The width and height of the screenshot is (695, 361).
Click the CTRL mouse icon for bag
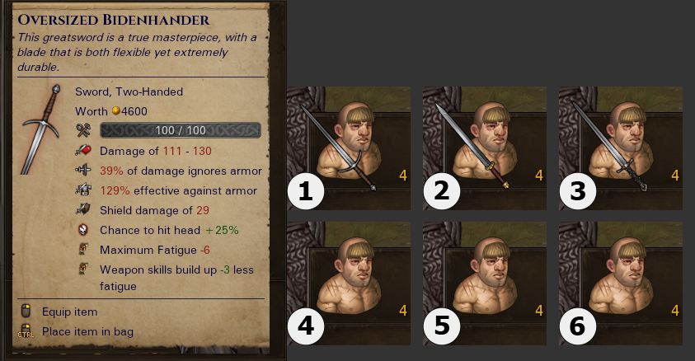pyautogui.click(x=26, y=331)
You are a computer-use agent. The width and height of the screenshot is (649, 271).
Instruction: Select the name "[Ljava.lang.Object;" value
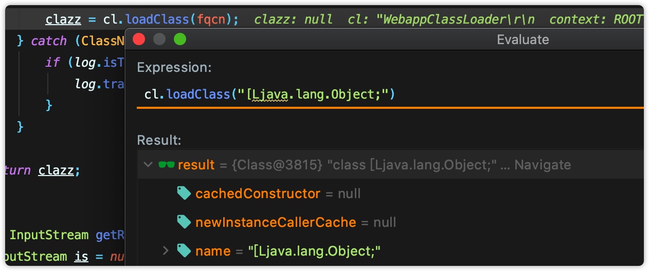[x=314, y=251]
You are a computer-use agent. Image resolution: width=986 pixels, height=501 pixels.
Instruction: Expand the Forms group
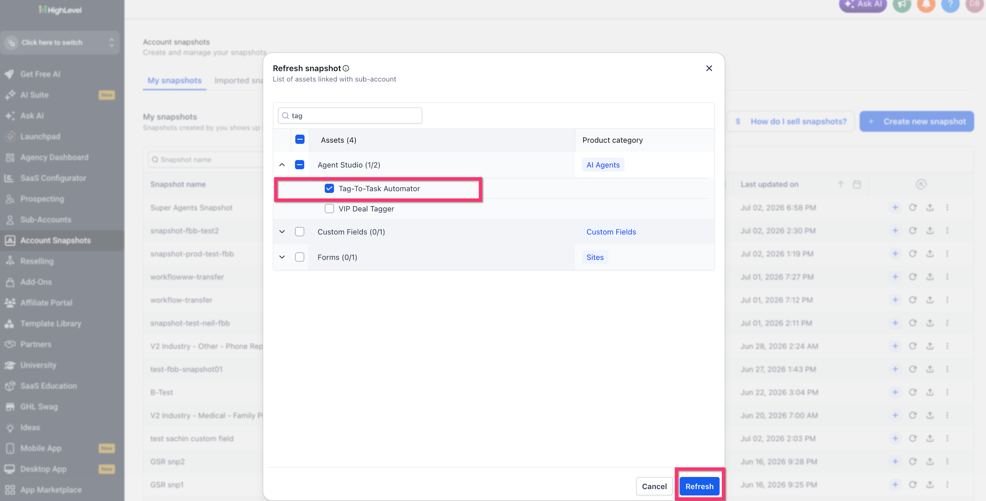282,257
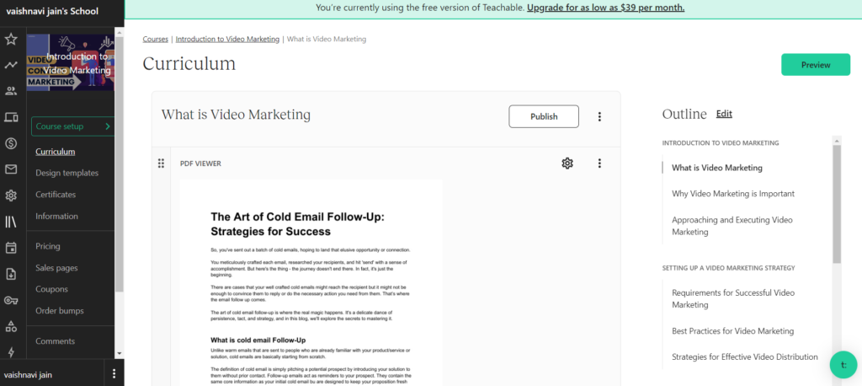Select Pricing in the course sidebar
The height and width of the screenshot is (386, 862).
tap(47, 246)
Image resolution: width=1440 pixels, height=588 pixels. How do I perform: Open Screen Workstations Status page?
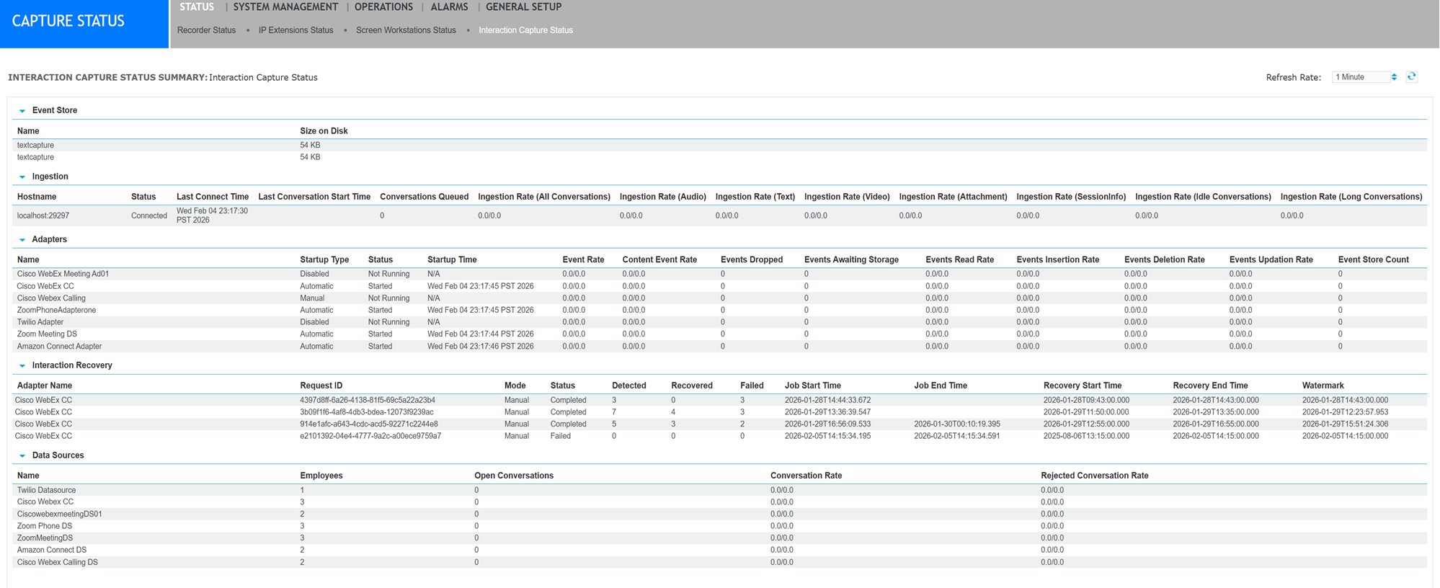[x=406, y=30]
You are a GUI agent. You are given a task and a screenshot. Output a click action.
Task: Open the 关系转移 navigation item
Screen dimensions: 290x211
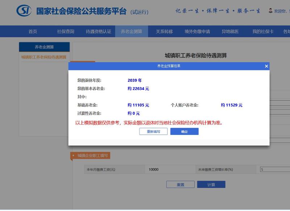(164, 32)
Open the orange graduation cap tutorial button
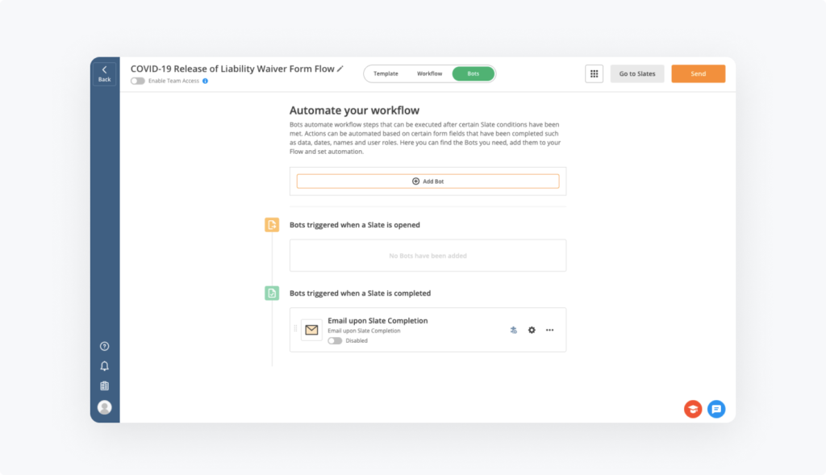The image size is (826, 475). coord(692,409)
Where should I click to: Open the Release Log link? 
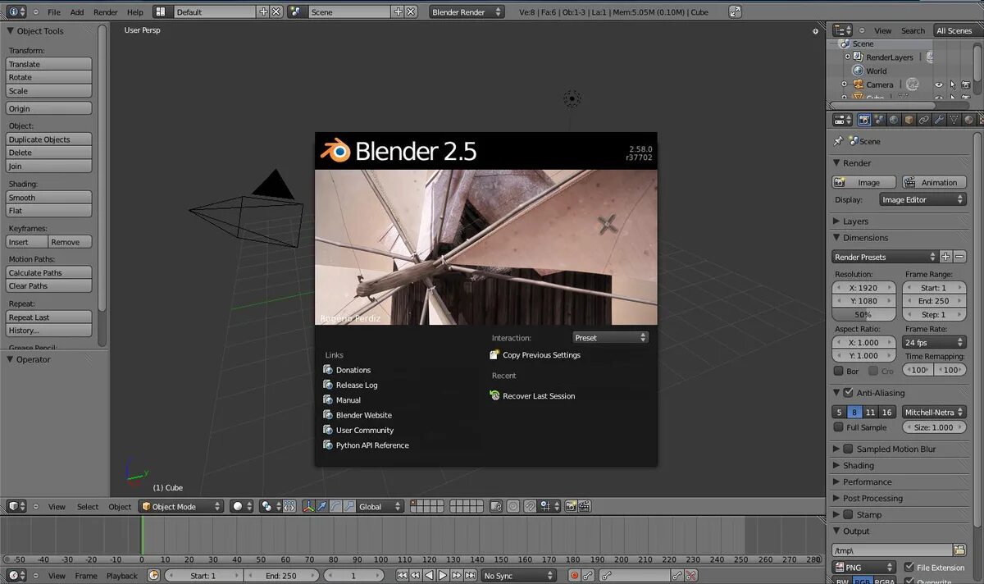pos(357,385)

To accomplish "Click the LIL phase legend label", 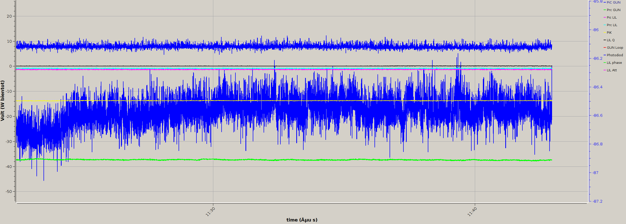I will click(614, 63).
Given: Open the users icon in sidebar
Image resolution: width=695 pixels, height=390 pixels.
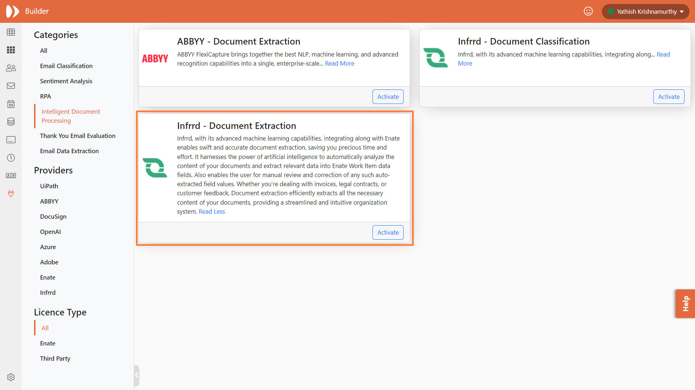Looking at the screenshot, I should pyautogui.click(x=11, y=68).
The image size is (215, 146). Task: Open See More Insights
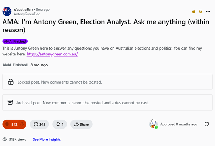(x=47, y=139)
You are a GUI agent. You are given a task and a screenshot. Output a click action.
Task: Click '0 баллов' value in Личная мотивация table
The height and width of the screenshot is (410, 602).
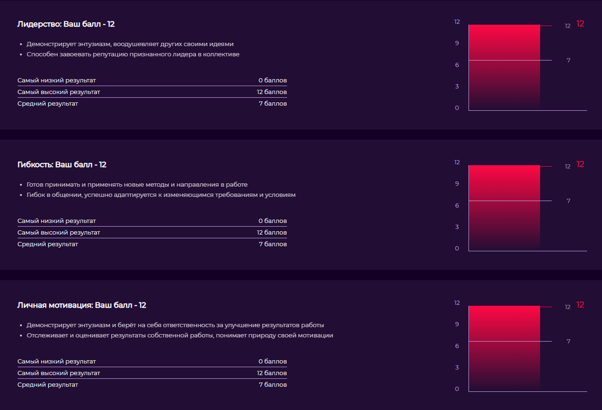coord(273,362)
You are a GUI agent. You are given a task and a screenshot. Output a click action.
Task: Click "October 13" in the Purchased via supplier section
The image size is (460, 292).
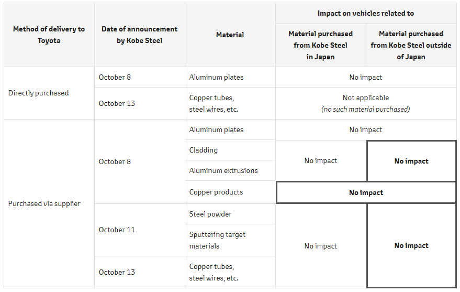tap(117, 272)
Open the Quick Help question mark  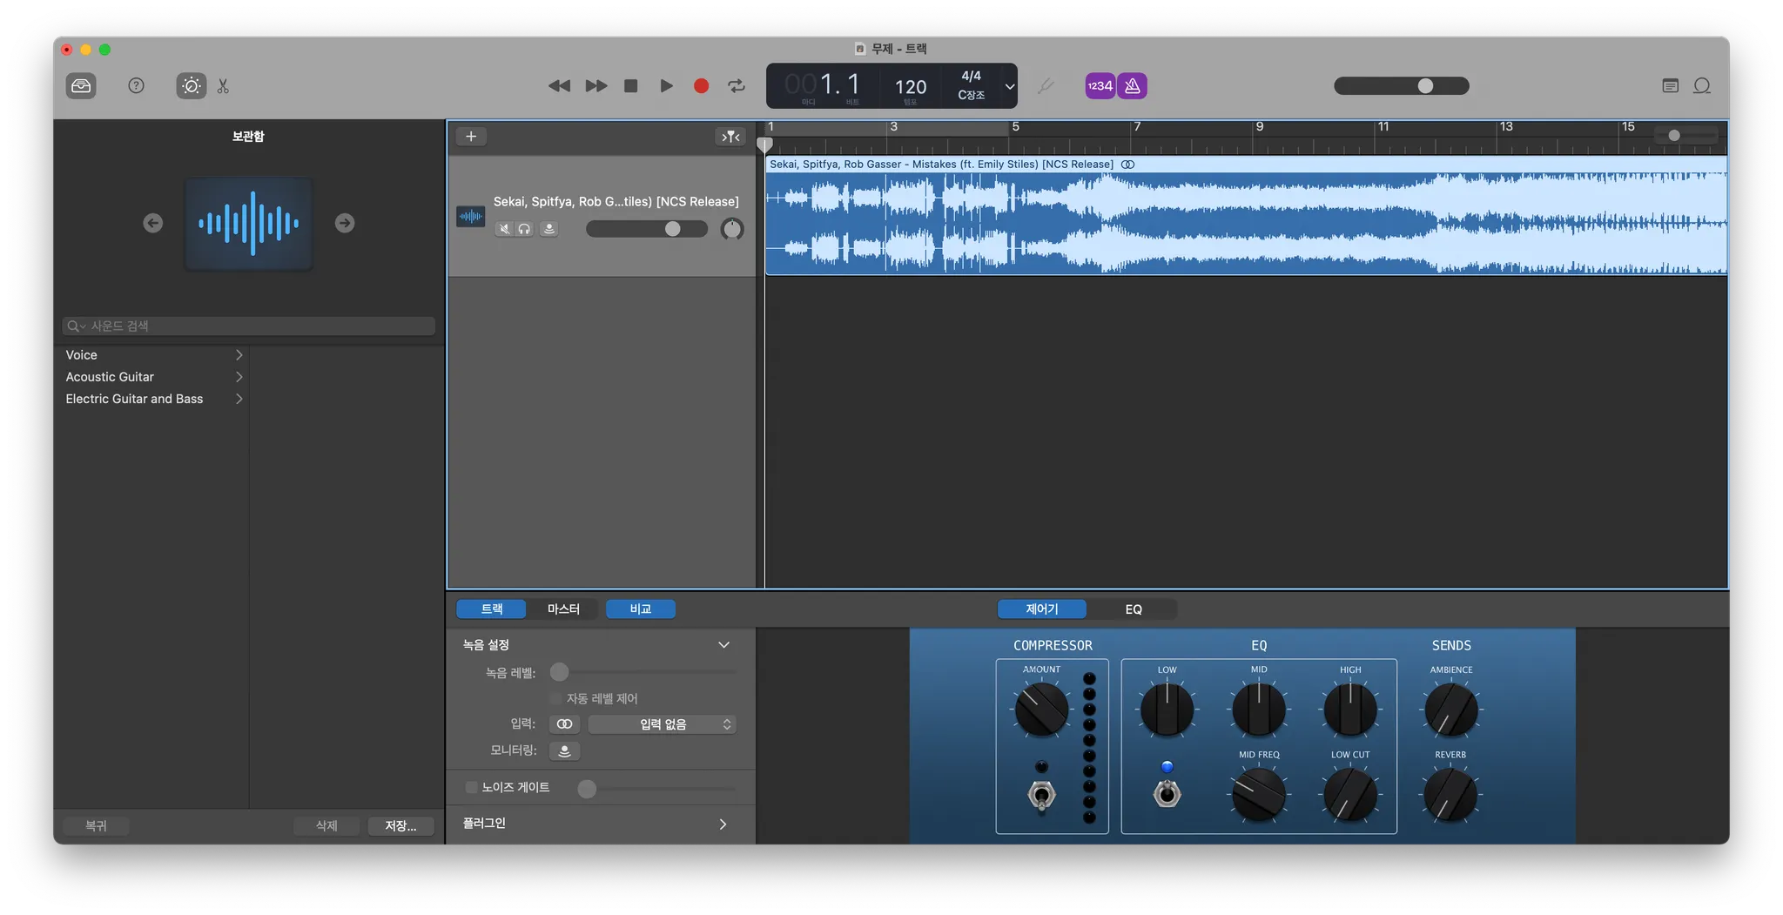coord(136,85)
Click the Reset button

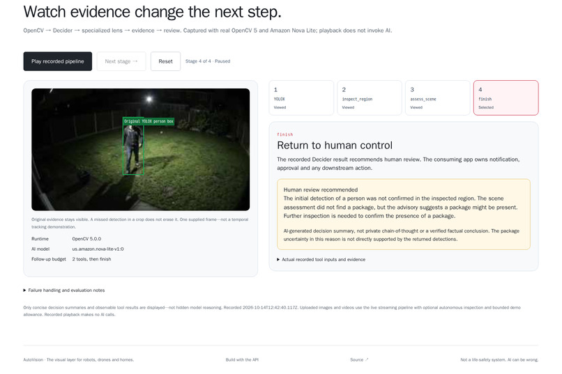[165, 61]
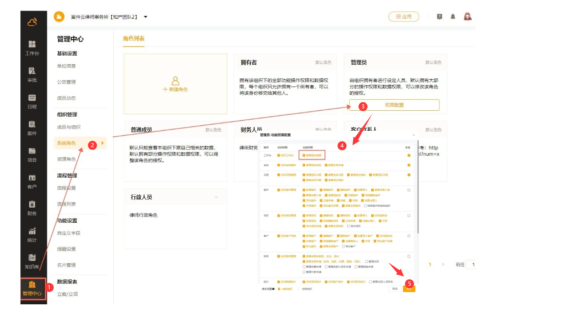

- - - -

For each line of the listing that holds the word "computer", show that line.

You are a computer-use agent. The width and height of the screenshot is (649, 271).
You are a computer-use agent. Image resolution: width=986 pixels, height=501 pixels.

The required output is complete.